Monday 1 November 2010

keeping focussed

Today marks a watershed in a couple of ways. It is the first weekday of my long run with no planned pharmacy work. It is also the first weekday or more or less normal functioning for Tony after his op. Tonight we are having our normal game, and we are going over to Wolverhampton on Wednesday. Also last night for the second night in a row it was past midnight when he went to bed.

So the next few weeks should now be focussed on building up reiki/card clientel. The trouble is I dont feel up to doing it. I feel crap this morning. I am also acutely aware of a number of things I need to focus on with regard to me and my health.

I am not sleeping well at all. Last night I woke with a very dry mouth and a coughing fit. This is a sign of rampant hiatus hernia believe it or not. I presume this is another signal of the weight I have put on.

I am doing better with exercise now. The wii fit is back in daily use - and I can avoid the vagaries of the board by doing things like jogging that dont need it.

Water drinking has been a disaster - and I hope the memory of last night will keep me focussed on that. Npt only will it help prevent the dry mouth but it will also help me train my bladder. As part of the coughing fir episode I headed to the bathroom feeling as if I needed the loo and I only passed about 250ml. This is half what a full bladder should be able to contain. Drinking lots of water will train my bladder to et used to holding larger amounts

My eating is out of control.
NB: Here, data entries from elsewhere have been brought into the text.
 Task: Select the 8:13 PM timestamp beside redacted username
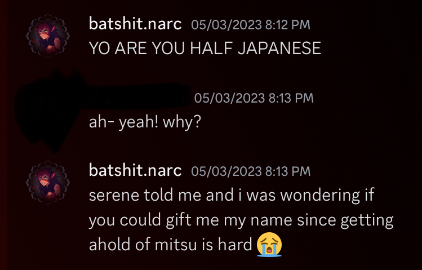pos(254,98)
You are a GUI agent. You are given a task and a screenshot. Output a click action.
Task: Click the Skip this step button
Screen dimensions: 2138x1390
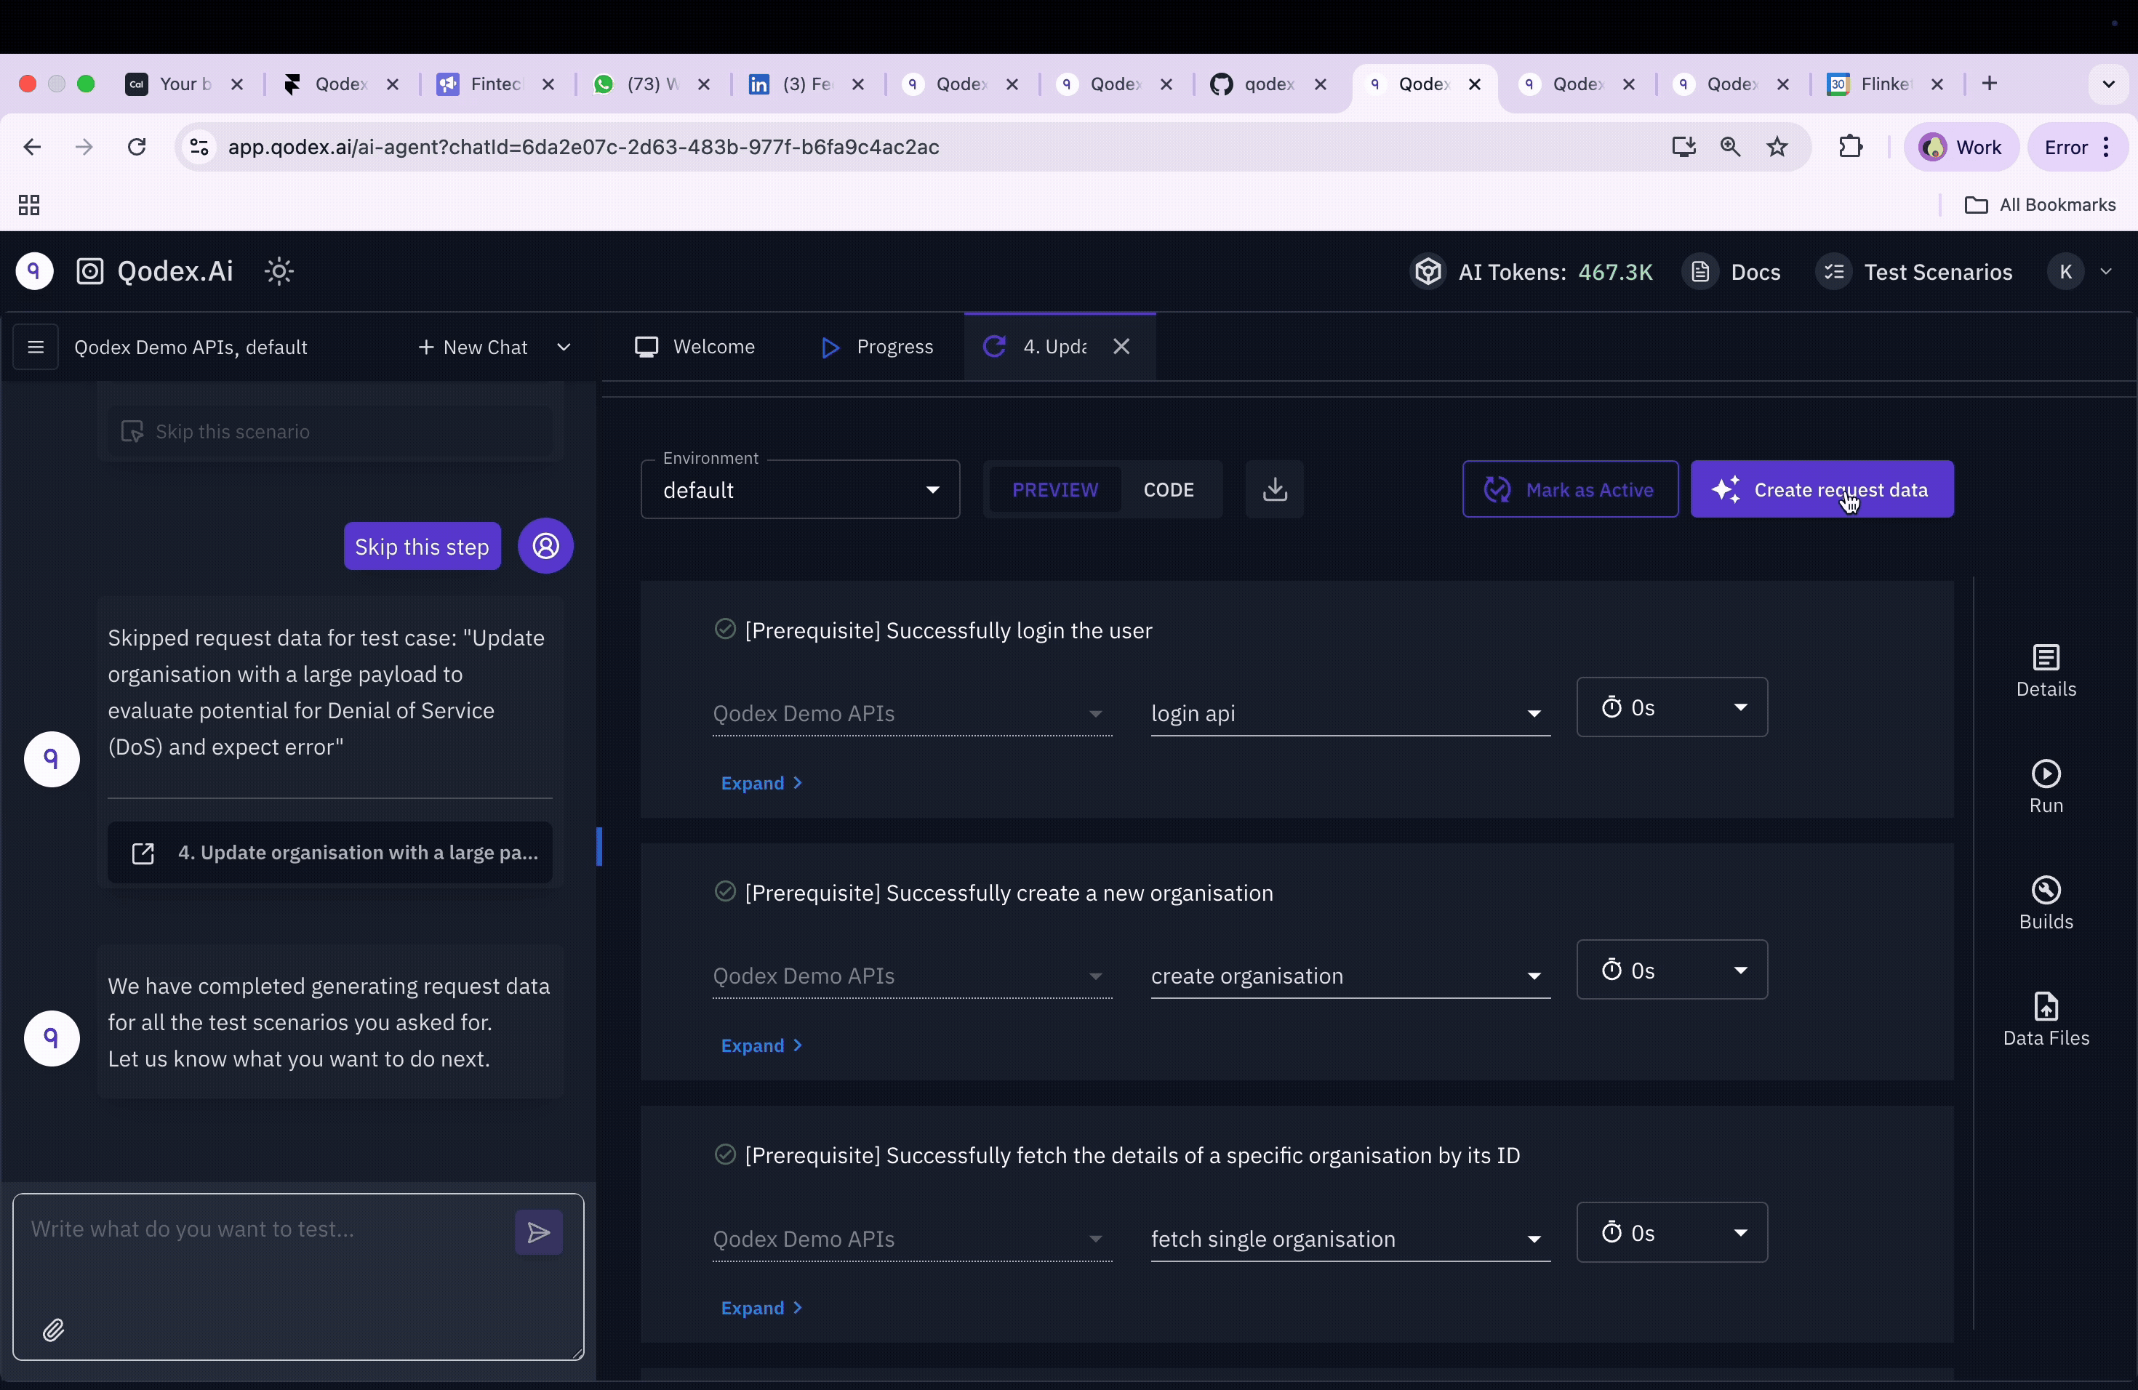421,546
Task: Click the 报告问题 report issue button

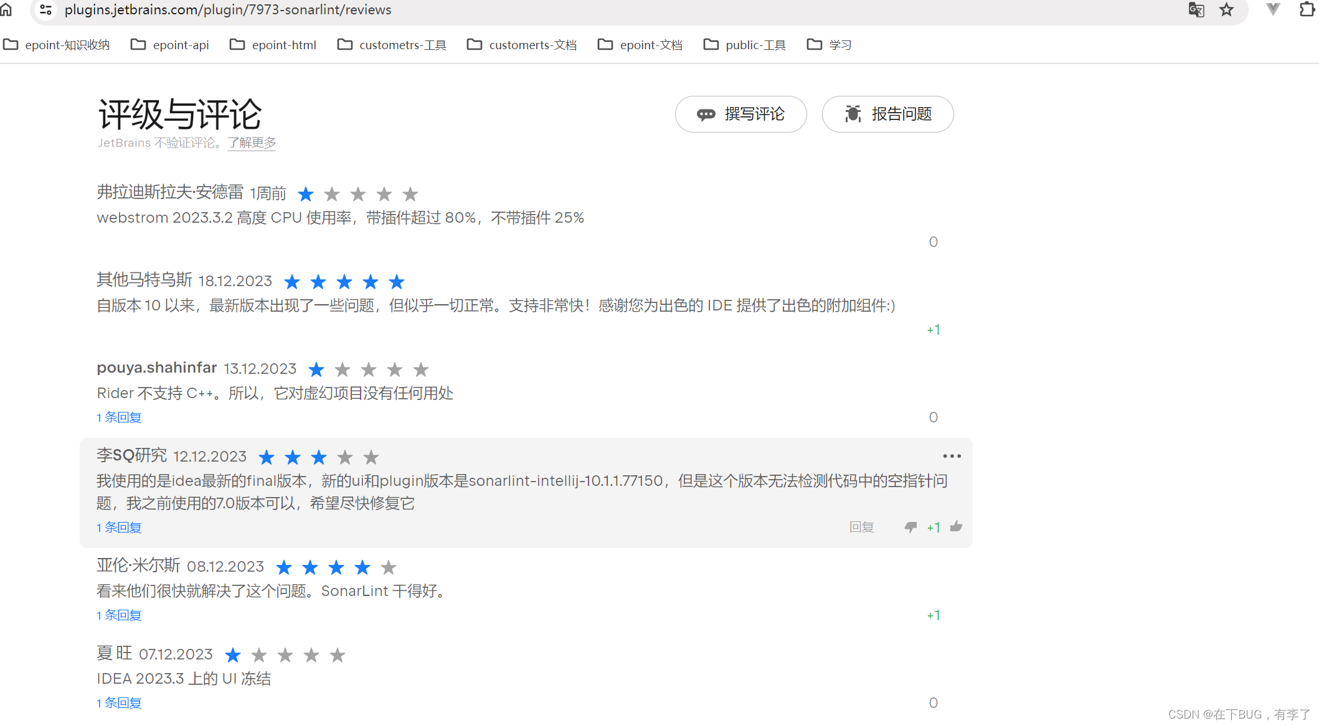Action: 887,114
I am not bingeing but I am eating far too fast and as a result eating far too much.

Yesterday I meditated for the first time in days

Basically I feel as if I am out on control and I know I have got to do something about it.
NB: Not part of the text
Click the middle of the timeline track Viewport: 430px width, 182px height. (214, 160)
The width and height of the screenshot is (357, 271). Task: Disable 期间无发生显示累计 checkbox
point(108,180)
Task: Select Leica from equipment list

As I am typing this I have a glass of water that I am drinking. Listening to my body it feels bloated and I am aware of some IBS pain. My stomach feels full - but I feel hungry - which is absurd. I feel very tired, I am aware of discomfort in my right thigh (this was also part of what kept me awake last night) I wish I knew what this pain was. It has been happening for more than a year now. I am 90% sure it is muscular but why THAT muscle and never another one? And why does it only ever start in bed?
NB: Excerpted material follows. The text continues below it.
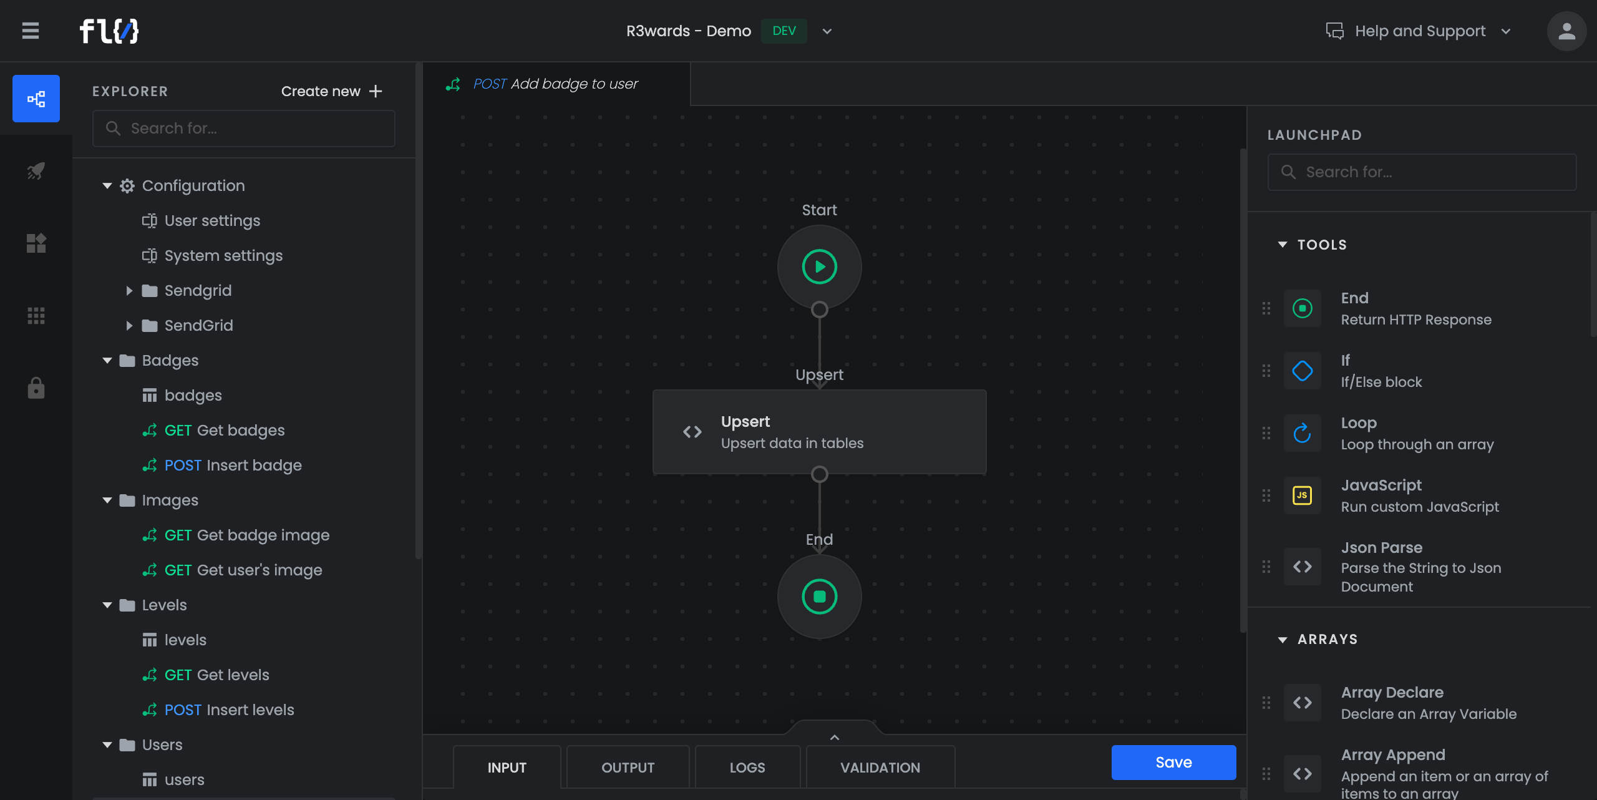Click the Launchpad search field
The width and height of the screenshot is (1597, 800).
(1422, 172)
I need to break down the task facing me into bite sized chunks so I dont get overwhelmed - which is rather how I do feel. As well as my health issues, I also have to do get my business accounts sorted out - and I am scared something horrible is going to show up. "Scared' eally resonated with me as I typed it. I am scared about the future - another sign that I have lost control - or feel I have lost control - of my life.

So I have got to GET control of my heath issues and my fears.

Today I am going to drink lots of water, and eat slowly. In fact I will focus on those two things for the next two weeks.

Today I will make a start on getting my accounts onto the spreadsheets.

I will use the wii fit (That is already becoming a habit again)

I will take 30 minutes to do my spiritual thinks like meditation and prayer

That all feels manageable for today.